Commençons par les gaz de schiste, eux qui sont sur le devant de la scène médiatique depuis 6 mois maintenant.

Les gaz de schiste sont prisonniers dans l'écorce terrestre, partout sur la planète. Avec eux, la carte des puissances des hydrocarbures pourrait être bouleversée, et chaque pays en mesure de les extraire pourrait faire un pas vers l'indépendance énergétique.

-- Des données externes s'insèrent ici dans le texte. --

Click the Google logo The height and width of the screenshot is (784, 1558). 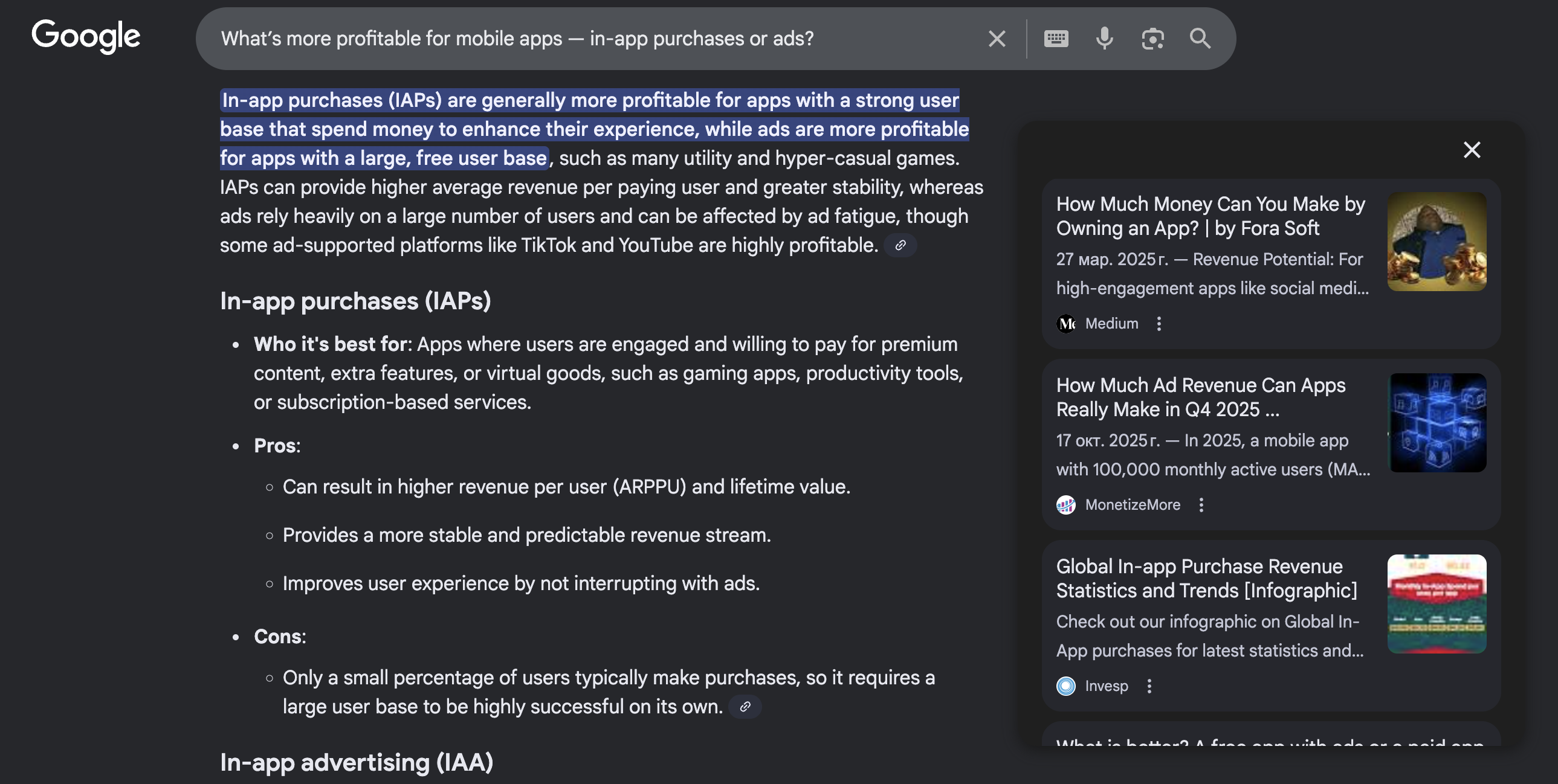pyautogui.click(x=85, y=36)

Problème : la technique d'extraction est contestée. Après un forage à 3000 mètres de profondeur, on provoque un mini-séisme souterrain avec des explosifs. Les roches se fracturent, le gaz se libère. Pour le faire remonter, on injecte à très grande pression de l'eau (jusqu'à 15 millions de litres d'un coup) à laquelle sont mélangés des produits chimiques, qui ne manquent pas de s'infiltrer dans le sol et de polluer les nappes phréatiques environnantes. C'est ce que l'on appelle la fracturation hydraulique. L'opération est recommencée une quinzaine de fois jusqu'à épuisement du mini-gisement. Puis, comme le gaz de schiste est partout, elle est recommencée 200 mètres plus loin. Et ainsi de suite.

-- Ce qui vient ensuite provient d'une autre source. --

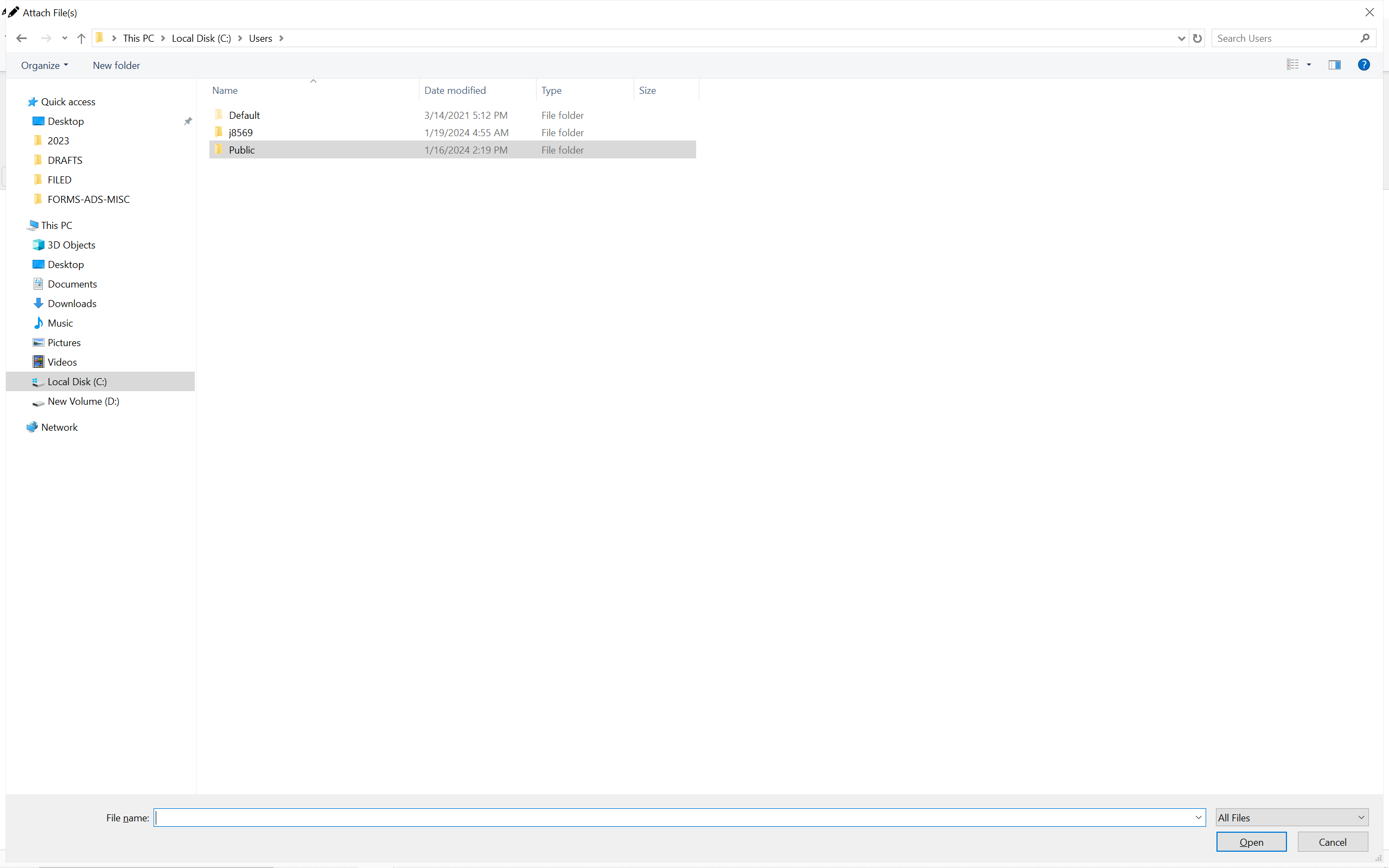Select the j8569 folder
1389x868 pixels.
(x=240, y=132)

Pollution des sols, pollution de l'air avec le ballet des camions citernes autour du puits (on estime que 200 aller-retours de camion sont nécessaires à chaque "frack", à chaque explosion souterraine), et paysages dévastés : voilà la vraie facture des gaz de schiste.

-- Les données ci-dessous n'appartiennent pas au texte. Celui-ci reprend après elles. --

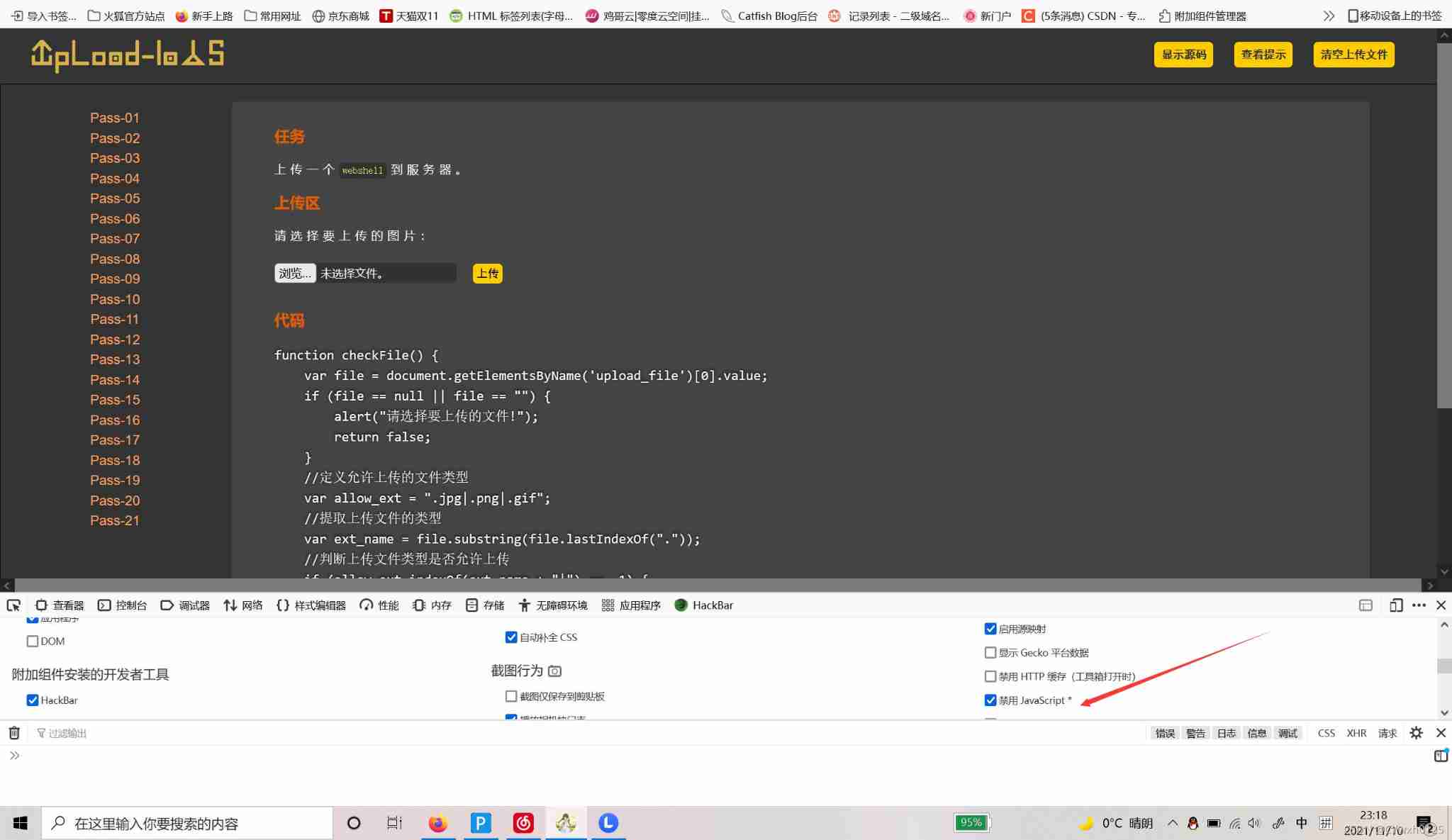
Task: Open the console sidebar split icon
Action: point(1440,756)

Pour le pétrole de schiste, c'est tout pareil, sauf que vous remplacez le mot "gaz" dans les paragraphes précédents par le mot "pétrole". Ajoutons en plus que selon Greenpeace, l'eau utilisée lors de la fracturation reste pour moitié en profondeur, et que l'extraction de ce pétrole émet 4 à 5 fois plus de CO2 que l'extraction "classique" du pétrole, et vous avez un tableau bien peu reluisant.